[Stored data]
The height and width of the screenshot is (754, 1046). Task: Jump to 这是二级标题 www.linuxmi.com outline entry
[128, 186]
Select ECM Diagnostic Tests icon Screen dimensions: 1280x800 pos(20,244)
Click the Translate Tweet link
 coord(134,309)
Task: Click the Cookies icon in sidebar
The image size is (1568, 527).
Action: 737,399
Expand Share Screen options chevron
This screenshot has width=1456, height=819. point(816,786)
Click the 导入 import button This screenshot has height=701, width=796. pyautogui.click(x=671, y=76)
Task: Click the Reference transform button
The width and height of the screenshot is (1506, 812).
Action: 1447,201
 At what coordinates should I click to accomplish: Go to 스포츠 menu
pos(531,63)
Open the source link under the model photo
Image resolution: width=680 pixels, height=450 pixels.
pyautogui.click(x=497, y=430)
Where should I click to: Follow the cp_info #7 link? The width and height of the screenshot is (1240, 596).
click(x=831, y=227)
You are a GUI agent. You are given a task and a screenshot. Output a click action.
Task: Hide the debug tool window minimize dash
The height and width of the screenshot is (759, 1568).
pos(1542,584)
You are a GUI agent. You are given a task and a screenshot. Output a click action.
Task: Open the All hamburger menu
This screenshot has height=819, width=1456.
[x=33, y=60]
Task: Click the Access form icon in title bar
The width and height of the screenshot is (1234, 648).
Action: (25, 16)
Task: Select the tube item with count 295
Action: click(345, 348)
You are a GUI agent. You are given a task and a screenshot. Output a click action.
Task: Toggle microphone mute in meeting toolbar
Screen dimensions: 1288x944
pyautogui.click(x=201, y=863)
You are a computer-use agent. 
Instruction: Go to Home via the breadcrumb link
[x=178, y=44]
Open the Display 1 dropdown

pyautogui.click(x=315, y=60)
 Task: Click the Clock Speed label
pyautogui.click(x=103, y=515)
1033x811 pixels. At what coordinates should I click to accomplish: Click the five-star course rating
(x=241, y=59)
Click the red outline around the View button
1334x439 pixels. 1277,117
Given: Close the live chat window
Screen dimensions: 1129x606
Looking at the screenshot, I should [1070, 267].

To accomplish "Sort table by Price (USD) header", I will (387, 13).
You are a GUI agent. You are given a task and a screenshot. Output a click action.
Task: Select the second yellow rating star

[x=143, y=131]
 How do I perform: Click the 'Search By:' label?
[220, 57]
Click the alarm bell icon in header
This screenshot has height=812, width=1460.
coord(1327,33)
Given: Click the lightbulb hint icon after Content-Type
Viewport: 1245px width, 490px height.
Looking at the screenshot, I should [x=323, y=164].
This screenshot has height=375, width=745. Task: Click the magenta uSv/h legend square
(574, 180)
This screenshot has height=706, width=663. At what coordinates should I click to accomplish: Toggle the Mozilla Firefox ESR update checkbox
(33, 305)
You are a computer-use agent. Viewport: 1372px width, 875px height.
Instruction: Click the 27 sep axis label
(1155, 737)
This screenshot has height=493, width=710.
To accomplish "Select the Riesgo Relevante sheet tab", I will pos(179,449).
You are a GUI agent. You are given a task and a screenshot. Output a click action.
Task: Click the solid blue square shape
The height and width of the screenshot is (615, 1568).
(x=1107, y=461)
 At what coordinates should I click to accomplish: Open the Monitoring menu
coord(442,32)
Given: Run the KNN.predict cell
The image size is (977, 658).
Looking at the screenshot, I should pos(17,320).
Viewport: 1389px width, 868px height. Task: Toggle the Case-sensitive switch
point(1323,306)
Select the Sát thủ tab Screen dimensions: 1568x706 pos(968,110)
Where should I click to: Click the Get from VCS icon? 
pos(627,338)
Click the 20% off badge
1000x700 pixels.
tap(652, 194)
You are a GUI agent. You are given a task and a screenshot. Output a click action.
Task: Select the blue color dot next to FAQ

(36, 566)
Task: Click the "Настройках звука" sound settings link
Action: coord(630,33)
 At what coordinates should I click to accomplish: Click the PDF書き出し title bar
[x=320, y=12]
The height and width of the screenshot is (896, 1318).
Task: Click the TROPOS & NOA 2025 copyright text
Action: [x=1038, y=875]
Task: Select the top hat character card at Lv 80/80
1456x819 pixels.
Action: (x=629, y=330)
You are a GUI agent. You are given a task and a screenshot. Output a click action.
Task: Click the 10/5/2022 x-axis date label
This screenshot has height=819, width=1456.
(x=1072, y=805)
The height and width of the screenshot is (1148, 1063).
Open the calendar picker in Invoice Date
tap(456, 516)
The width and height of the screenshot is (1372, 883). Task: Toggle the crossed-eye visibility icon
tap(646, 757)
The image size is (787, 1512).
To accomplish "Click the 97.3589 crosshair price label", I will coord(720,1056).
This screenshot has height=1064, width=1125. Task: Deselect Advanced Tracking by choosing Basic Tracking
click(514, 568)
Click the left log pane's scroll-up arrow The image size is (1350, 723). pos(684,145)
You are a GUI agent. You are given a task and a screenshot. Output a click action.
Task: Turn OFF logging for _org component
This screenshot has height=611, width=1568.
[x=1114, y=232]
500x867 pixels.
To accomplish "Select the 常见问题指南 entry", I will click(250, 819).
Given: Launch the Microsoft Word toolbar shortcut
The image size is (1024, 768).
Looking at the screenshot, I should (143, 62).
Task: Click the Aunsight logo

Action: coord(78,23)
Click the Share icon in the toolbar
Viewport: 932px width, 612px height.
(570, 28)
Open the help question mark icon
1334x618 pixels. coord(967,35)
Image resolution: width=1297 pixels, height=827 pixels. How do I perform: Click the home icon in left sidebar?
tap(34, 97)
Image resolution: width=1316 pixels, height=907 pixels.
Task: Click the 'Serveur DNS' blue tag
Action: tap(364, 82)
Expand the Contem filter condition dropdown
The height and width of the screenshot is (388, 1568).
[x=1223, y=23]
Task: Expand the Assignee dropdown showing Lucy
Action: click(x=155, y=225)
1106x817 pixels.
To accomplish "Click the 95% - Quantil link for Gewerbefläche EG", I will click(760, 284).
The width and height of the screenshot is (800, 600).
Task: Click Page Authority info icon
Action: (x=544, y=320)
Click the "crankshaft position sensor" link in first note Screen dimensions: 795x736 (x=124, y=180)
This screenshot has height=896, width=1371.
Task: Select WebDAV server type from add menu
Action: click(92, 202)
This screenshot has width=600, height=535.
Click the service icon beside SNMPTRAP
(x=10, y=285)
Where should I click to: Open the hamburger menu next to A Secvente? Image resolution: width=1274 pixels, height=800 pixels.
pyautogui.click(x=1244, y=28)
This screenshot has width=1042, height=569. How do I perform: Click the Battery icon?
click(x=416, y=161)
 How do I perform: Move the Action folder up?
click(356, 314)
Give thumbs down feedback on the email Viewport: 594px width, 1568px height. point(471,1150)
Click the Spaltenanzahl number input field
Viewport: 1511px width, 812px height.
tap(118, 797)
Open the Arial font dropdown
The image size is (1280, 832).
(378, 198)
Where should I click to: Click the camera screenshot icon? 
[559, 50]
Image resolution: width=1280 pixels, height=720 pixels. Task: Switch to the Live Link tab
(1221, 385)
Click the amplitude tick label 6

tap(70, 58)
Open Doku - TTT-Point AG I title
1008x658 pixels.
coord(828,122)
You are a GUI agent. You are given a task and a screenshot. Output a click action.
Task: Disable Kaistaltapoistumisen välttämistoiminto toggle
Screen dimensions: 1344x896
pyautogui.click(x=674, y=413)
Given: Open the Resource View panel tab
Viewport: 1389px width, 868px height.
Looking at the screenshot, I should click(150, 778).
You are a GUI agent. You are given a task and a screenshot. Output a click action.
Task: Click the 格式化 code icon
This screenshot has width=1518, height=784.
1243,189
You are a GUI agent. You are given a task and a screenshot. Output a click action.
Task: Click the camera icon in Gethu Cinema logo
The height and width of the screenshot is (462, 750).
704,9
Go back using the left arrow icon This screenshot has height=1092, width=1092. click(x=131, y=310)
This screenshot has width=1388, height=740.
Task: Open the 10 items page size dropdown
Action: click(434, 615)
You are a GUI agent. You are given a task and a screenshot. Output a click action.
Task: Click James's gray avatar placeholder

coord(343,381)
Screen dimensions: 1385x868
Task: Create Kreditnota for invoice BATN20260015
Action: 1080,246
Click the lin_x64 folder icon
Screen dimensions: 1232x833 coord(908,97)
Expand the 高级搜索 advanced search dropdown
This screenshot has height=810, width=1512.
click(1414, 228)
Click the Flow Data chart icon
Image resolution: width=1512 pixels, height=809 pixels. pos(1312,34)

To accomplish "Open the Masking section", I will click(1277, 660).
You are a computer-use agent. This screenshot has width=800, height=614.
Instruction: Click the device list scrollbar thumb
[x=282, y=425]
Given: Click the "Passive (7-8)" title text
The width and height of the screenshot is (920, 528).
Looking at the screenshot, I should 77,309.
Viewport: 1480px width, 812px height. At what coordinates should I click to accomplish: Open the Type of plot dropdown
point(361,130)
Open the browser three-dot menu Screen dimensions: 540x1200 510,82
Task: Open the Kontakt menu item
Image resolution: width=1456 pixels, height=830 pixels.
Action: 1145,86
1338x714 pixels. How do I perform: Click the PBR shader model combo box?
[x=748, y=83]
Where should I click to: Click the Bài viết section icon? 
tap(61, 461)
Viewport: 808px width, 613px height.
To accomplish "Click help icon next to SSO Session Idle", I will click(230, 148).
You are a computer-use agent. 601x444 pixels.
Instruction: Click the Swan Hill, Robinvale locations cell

* Directions *
Set out the listing as a Markdown table with the columns "Row" and "Line", leaving out blank lines. Begin at the line that contains "Viewport: 808px width, 613px height." and stop after the final line of the listing.

* Answer for this exercise *
| Row | Line |
|---|---|
| 1 | Viewport: 808px width, 613px height. |
| 2 | To accomplish "Click help icon next to SSO Session Idle", I will click(230, 148). |
| 3 | You are a computer-use agent. 601x444 pixels. |
| 4 | Instruction: Click the Swan Hill, Robinvale locations cell |